Ce n'est pas le cas de Zoubida, âgée de 63 ans, mère de quatre enfants qui a été contrainte, elle et ses sœurs de récupérer sa mère atteinte d'Alzheimer dans la douleur et les conflits avec son frère ainé. Un déchirement familial dont elle raconte avec les larmes aux yeux. En plus du drame de la maladie, Zoubida et ses sœurs devaient gérer les conflits et les disputes avec un frère qui a mis sous tutelle leur mère sans leur consentement. Une attitude que la famille a rejetée en bloc et qui a été à l'origine de déchirure des liens entre frère et sœurs. Qui a tort et qui a raison ? Une chose est sûre pour Zoubida, «le temps n'était pas aux disputes et conflits.
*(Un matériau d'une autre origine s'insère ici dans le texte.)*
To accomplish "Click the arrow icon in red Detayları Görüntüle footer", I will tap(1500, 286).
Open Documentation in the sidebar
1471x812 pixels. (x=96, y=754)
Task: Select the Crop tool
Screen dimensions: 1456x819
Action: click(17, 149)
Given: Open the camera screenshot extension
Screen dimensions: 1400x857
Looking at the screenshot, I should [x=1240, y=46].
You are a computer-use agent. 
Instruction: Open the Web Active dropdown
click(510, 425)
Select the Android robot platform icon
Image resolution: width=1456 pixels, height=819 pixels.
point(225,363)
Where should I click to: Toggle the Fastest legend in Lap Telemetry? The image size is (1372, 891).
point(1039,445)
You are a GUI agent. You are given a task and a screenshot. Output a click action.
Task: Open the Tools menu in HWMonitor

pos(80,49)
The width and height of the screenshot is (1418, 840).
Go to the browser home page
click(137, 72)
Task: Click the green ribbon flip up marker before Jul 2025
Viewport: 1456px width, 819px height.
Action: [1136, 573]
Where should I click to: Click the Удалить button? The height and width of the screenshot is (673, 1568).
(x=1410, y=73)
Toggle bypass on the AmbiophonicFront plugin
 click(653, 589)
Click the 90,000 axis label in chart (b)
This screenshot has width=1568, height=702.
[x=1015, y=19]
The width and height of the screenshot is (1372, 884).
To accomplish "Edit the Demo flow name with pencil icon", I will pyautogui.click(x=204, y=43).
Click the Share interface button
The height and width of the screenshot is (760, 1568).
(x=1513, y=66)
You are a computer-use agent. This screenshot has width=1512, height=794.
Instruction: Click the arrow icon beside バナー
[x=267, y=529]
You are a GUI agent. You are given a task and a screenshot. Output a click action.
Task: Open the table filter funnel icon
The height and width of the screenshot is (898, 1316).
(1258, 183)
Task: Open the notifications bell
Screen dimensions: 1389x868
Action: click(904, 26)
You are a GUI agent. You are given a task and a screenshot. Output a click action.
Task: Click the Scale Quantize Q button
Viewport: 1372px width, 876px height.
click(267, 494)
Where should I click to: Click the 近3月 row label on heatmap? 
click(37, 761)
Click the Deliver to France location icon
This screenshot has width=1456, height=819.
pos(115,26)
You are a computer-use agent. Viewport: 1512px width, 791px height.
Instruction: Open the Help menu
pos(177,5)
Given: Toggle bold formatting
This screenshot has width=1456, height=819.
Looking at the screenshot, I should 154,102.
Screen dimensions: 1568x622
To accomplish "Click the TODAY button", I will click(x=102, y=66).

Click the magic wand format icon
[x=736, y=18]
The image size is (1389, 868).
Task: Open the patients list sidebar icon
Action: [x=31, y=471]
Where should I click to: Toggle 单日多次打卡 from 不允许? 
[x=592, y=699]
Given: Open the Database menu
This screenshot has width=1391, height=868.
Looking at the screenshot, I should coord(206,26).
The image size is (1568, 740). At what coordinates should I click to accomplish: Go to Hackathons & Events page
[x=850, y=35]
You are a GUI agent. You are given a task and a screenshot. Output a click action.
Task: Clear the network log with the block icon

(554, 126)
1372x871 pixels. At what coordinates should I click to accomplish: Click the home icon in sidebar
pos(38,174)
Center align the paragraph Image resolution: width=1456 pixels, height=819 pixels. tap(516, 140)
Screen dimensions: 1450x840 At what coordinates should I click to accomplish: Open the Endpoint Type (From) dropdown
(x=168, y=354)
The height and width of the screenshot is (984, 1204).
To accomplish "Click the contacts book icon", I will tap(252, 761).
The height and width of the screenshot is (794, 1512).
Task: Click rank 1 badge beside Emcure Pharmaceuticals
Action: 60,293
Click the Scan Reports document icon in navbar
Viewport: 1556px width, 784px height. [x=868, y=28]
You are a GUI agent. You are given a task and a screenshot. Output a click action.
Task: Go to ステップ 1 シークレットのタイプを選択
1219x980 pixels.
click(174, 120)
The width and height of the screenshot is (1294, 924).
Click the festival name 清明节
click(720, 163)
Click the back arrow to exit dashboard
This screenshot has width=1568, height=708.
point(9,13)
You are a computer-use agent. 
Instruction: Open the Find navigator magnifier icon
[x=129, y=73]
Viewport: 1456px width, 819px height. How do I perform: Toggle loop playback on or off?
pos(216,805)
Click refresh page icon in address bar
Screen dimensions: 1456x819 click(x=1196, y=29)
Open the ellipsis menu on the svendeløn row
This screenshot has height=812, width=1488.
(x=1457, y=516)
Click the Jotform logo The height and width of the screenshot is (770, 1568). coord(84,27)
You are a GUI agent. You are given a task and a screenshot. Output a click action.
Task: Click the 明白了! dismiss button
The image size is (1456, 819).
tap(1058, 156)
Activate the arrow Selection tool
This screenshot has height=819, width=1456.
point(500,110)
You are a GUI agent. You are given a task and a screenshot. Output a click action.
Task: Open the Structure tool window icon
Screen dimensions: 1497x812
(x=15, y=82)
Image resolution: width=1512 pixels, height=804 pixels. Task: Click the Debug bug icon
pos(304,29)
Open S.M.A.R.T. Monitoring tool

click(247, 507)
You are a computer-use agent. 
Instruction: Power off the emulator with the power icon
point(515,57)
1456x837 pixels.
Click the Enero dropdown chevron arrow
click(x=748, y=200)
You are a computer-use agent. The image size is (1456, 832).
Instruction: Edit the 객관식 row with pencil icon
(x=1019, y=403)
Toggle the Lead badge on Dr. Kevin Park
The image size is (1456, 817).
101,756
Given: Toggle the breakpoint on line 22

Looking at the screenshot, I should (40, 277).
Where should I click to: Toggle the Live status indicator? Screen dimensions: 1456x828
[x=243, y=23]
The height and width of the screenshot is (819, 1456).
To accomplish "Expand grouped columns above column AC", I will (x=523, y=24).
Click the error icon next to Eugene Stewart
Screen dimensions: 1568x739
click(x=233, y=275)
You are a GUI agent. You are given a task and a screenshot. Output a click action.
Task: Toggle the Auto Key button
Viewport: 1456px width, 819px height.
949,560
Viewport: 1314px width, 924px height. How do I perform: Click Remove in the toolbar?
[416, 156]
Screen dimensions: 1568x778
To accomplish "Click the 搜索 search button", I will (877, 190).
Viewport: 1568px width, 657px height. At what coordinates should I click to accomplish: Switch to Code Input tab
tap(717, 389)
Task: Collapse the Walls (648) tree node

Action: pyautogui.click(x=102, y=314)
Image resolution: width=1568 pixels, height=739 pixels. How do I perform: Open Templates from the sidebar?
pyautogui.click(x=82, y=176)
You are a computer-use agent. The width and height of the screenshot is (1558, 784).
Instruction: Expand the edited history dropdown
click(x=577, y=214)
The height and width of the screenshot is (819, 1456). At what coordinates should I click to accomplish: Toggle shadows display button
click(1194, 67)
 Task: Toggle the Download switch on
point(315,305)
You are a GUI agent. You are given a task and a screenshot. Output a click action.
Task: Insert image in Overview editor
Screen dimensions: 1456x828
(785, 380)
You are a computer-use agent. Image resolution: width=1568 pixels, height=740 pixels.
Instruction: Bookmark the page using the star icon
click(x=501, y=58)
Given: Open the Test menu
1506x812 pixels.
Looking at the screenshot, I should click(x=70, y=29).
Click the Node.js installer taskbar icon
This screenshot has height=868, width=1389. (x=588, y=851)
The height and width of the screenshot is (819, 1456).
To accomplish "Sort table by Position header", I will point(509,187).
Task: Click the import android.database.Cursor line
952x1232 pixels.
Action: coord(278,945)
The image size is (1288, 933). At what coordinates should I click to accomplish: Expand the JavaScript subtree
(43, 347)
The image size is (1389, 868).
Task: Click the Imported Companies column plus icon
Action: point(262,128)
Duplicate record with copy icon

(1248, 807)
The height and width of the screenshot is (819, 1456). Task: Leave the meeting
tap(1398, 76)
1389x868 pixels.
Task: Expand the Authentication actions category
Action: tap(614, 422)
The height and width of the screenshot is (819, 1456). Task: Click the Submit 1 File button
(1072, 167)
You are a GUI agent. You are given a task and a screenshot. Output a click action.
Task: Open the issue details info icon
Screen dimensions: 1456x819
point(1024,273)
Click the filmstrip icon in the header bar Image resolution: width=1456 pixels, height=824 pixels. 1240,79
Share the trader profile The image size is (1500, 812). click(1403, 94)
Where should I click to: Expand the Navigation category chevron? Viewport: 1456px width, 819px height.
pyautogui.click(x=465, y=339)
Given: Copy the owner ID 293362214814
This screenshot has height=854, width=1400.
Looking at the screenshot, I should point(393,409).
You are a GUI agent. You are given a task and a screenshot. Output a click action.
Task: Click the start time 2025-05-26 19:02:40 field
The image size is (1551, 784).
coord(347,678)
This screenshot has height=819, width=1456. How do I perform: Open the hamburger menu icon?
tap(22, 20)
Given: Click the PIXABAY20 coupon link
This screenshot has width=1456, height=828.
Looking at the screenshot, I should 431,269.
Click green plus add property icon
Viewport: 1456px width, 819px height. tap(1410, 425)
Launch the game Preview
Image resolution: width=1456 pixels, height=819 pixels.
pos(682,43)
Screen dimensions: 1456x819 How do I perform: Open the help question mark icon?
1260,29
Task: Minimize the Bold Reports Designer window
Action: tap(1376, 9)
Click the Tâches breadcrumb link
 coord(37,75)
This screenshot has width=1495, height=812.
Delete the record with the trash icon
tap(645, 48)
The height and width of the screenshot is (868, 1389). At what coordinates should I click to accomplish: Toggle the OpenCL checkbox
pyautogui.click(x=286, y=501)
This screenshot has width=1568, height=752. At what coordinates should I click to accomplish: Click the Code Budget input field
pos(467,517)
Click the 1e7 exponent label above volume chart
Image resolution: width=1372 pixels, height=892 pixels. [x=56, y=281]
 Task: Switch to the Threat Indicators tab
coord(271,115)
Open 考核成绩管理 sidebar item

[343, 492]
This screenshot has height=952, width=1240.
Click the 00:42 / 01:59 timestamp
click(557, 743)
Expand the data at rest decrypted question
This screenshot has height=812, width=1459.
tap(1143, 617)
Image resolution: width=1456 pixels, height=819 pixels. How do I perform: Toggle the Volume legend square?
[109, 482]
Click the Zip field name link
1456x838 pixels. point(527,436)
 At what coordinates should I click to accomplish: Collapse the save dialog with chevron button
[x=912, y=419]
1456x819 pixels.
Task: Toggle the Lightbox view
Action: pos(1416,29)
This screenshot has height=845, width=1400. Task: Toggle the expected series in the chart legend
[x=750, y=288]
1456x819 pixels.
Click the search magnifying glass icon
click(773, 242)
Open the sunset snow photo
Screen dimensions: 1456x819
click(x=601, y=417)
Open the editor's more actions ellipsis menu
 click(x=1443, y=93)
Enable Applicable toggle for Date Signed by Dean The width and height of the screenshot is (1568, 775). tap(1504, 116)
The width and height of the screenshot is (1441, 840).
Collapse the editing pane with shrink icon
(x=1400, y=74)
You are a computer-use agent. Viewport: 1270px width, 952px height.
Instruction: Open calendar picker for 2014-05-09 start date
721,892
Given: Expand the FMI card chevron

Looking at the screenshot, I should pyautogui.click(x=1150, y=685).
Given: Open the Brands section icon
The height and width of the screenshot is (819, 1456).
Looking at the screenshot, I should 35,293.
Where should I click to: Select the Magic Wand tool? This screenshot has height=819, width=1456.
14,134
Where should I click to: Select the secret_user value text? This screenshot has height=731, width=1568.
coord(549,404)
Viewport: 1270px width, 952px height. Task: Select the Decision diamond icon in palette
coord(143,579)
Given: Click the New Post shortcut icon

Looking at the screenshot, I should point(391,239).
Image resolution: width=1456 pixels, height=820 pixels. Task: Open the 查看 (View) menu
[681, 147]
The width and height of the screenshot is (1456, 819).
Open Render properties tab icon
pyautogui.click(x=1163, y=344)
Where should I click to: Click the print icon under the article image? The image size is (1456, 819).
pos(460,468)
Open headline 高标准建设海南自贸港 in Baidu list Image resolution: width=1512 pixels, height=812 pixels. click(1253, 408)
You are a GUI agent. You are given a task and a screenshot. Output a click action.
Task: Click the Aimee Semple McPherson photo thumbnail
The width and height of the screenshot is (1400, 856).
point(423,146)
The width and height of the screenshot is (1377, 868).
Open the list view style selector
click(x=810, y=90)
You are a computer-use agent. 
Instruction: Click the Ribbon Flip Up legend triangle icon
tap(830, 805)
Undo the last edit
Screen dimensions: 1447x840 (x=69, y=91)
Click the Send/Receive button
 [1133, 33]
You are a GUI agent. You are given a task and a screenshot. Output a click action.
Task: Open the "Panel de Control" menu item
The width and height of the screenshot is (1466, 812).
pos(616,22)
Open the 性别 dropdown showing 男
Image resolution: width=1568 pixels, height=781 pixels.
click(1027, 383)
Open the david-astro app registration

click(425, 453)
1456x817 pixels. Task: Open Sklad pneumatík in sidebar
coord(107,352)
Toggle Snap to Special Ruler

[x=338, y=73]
Nous avions une urgence mes sœurs et moi, c'était de récupérer notre mère qui était abandonnée dans une pièce toute seule et lui apporter tous les soins qu'il fallait». «Dure et pénible cette situation», raconte Zoubida. «Comment on en est arrivé là ? Je n'arrive pas à le croire». La mobilisation de toutes les sœurs a donné ses fruits, la mère de Zoubida est bien entourée. Les sœurs se relaient entre elles et se cotisent pour la prise en charge des soins médicaux. «Le seul inconvénient, nous a expliqué Zoubida, est le changement d'endroit pour notre mère. Tous les 15 jours chez une fille alors que le médecin a recommandé de la laisser dans sa maison. Pour nous, cette solution était impossible».

Avec la maladie d'Alzheimer, toutes ces familles se sentent en deuil anticipé, le deuil de la relation rompue avec un parent, deuil de la vie d'avant la maladie, deuil de l'espérance de guérison. Un traumatisme psychologique à surmonter aussi.